→ **YOUR OBJECTIVE**:
Put every line of the items below into a numbered list, omitting any blank lines.

→ **RECORDS**:
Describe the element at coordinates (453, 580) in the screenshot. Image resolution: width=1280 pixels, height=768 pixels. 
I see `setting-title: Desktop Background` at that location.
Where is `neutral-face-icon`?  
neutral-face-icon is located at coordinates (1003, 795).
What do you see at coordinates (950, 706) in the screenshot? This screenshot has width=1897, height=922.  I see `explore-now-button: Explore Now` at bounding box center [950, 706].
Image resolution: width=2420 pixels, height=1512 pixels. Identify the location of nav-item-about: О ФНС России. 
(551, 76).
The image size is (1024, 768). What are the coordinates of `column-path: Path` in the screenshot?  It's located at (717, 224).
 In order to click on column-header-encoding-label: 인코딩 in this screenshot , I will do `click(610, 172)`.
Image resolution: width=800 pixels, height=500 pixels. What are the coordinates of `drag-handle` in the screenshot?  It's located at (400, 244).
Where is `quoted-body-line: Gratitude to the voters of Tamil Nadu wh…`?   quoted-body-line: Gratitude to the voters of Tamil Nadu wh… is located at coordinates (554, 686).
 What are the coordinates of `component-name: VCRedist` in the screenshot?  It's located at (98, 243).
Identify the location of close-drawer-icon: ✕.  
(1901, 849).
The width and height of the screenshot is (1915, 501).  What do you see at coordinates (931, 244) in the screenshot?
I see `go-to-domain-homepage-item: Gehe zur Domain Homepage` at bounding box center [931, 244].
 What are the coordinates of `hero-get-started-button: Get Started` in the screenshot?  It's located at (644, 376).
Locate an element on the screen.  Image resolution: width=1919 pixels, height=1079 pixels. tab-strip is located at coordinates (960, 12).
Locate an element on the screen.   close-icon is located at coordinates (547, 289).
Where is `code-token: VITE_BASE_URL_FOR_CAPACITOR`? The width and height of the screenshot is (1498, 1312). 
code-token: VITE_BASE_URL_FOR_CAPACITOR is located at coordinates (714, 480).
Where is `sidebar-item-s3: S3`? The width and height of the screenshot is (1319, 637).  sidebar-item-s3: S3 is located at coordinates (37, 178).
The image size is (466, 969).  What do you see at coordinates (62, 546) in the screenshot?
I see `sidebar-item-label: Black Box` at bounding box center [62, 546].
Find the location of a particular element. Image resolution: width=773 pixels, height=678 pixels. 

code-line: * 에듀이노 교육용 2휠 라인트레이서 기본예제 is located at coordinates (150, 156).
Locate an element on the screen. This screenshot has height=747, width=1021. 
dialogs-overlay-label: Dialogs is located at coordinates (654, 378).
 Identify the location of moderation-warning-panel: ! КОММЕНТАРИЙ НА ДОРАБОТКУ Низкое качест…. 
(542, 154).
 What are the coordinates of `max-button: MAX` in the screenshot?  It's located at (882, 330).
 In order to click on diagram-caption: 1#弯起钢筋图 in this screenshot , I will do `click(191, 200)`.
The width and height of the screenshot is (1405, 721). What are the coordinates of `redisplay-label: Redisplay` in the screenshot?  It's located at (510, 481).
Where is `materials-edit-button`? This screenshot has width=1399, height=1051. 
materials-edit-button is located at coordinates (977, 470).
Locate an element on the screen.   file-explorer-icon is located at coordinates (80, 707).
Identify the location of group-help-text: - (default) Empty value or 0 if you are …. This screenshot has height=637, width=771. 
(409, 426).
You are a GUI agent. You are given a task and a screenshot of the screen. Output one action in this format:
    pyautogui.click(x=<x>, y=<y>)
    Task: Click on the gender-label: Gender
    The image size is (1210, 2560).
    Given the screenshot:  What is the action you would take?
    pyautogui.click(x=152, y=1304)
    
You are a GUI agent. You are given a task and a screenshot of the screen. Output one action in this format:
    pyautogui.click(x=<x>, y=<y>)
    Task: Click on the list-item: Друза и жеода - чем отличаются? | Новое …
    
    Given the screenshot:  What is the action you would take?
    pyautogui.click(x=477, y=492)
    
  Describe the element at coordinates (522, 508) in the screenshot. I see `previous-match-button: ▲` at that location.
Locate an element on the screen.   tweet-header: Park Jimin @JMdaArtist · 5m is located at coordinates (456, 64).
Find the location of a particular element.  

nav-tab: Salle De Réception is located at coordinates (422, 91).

→ **EXERCISE RESULT**:
1. Describe the element at coordinates (453, 580) in the screenshot. Image resolution: width=1280 pixels, height=768 pixels. 
2. I see `setting-title: Desktop Background` at that location.
3. Where is `neutral-face-icon`?  
4. neutral-face-icon is located at coordinates (1003, 795).
5. What do you see at coordinates (950, 706) in the screenshot? This screenshot has width=1897, height=922.  I see `explore-now-button: Explore Now` at bounding box center [950, 706].
6. Image resolution: width=2420 pixels, height=1512 pixels. Identify the location of nav-item-about: О ФНС России. 
7. (551, 76).
8. The image size is (1024, 768). What are the coordinates of `column-path: Path` in the screenshot?  It's located at (717, 224).
9.  In order to click on column-header-encoding-label: 인코딩 in this screenshot , I will do `click(610, 172)`.
10. Image resolution: width=800 pixels, height=500 pixels. What are the coordinates of `drag-handle` in the screenshot?  It's located at (400, 244).
11. Where is `quoted-body-line: Gratitude to the voters of Tamil Nadu wh…`?   quoted-body-line: Gratitude to the voters of Tamil Nadu wh… is located at coordinates (554, 686).
12.  What are the coordinates of `component-name: VCRedist` in the screenshot?  It's located at (98, 243).
13. Identify the location of close-drawer-icon: ✕.  
14. (1901, 849).
15. The width and height of the screenshot is (1915, 501).  What do you see at coordinates (931, 244) in the screenshot?
16. I see `go-to-domain-homepage-item: Gehe zur Domain Homepage` at bounding box center [931, 244].
17.  What are the coordinates of `hero-get-started-button: Get Started` in the screenshot?  It's located at (644, 376).
18. Locate an element on the screen.  Image resolution: width=1919 pixels, height=1079 pixels. tab-strip is located at coordinates (960, 12).
19. Locate an element on the screen.   close-icon is located at coordinates (547, 289).
20. Where is `code-token: VITE_BASE_URL_FOR_CAPACITOR`? The width and height of the screenshot is (1498, 1312). 
21. code-token: VITE_BASE_URL_FOR_CAPACITOR is located at coordinates (714, 480).
22. Where is `sidebar-item-s3: S3`? The width and height of the screenshot is (1319, 637).  sidebar-item-s3: S3 is located at coordinates (37, 178).
23. The image size is (466, 969).  What do you see at coordinates (62, 546) in the screenshot?
24. I see `sidebar-item-label: Black Box` at bounding box center [62, 546].
25. Find the location of a particular element. Image resolution: width=773 pixels, height=678 pixels. 
26. code-line: * 에듀이노 교육용 2휠 라인트레이서 기본예제 is located at coordinates (150, 156).
27. Locate an element on the screen. This screenshot has height=747, width=1021. 
28. dialogs-overlay-label: Dialogs is located at coordinates (654, 378).
29.  Identify the location of moderation-warning-panel: ! КОММЕНТАРИЙ НА ДОРАБОТКУ Низкое качест…. 
30. (542, 154).
31.  What are the coordinates of `max-button: MAX` in the screenshot?  It's located at (882, 330).
32.  In order to click on diagram-caption: 1#弯起钢筋图 in this screenshot , I will do `click(191, 200)`.
33. The width and height of the screenshot is (1405, 721). What are the coordinates of `redisplay-label: Redisplay` in the screenshot?  It's located at (510, 481).
34. Where is `materials-edit-button`? This screenshot has width=1399, height=1051. 
35. materials-edit-button is located at coordinates (977, 470).
36. Locate an element on the screen.   file-explorer-icon is located at coordinates (80, 707).
37. Identify the location of group-help-text: - (default) Empty value or 0 if you are …. This screenshot has height=637, width=771. 
38. (409, 426).
39. You are a GUI agent. You are given a task and a screenshot of the screen. Output one action in this format:
40.     pyautogui.click(x=<x>, y=<y>)
41.     Task: Click on the gender-label: Gender
42.     The image size is (1210, 2560).
43.     Given the screenshot:  What is the action you would take?
44.     pyautogui.click(x=152, y=1304)
45. You are a GUI agent. You are given a task and a screenshot of the screen. Output one action in this format:
46.     pyautogui.click(x=<x>, y=<y>)
47.     Task: Click on the list-item: Друза и жеода - чем отличаются? | Новое …
48.     Given the screenshot:  What is the action you would take?
49.     pyautogui.click(x=477, y=492)
50.   Describe the element at coordinates (522, 508) in the screenshot. I see `previous-match-button: ▲` at that location.
51. Locate an element on the screen.   tweet-header: Park Jimin @JMdaArtist · 5m is located at coordinates (456, 64).
52. Find the location of a particular element.  
53. nav-tab: Salle De Réception is located at coordinates (422, 91).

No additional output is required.